Additionally, stay alert by keeping your ego in check and asking friends to tell you when you’re making poor choices, advises Bet-David. Don’t take things personally and let ego-driven emotions, like resentment or vindictiveness, guide your actions.
(Shortform note: Bet-David advises you to maintain control over your ego and your reactivity to temptation to keep your company momentum up. But he doesn’t specify how you can do these things. One good way to master both temptation and ego is to cultivate mindfulness: a sense of connection to what you’re feeling in a given moment. You thus increase your awareness of when you’re being tempted to behave badly or when your ego’s in control and can then actively work to resist temptation or override your ego.)
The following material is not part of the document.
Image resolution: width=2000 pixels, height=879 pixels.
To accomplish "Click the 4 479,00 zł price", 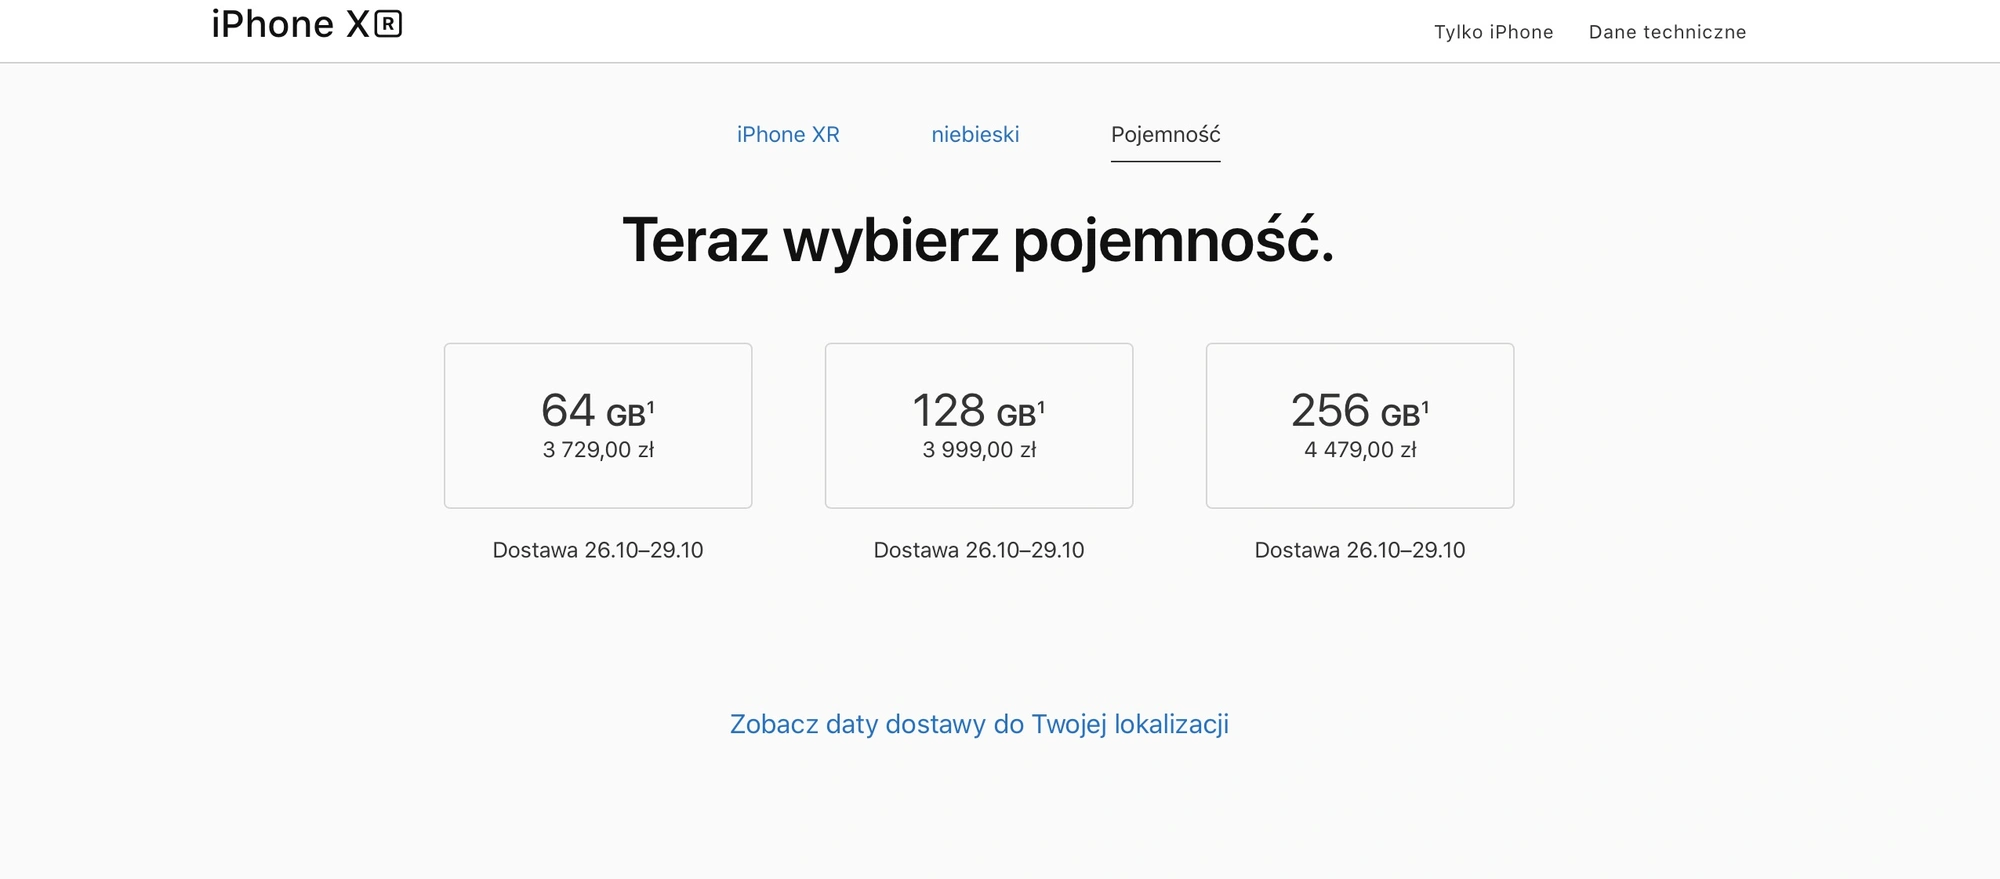I will [x=1360, y=450].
Way #2: Obtain the Input of Experienced Business People
Adversity will inevitably strike when you start growing rapidly, warns Bet-David. When this happens, seek the counsel of numerous people with differing perspectives and experiences. Ideally, find people who’ve studied or personally experienced the type of problem you have. They’ll give you the most valuable advice.
(Shortform note: If you don’t have a bench of experienced business friends to whom to turn for advice, consider heeding Robin Sharma’s advice to create a committee of imaginary mentors. These mentors can be renowned thinkers or famous figures you admire and can be living or dead. Simply imagine what advice they’d give you in your situation.)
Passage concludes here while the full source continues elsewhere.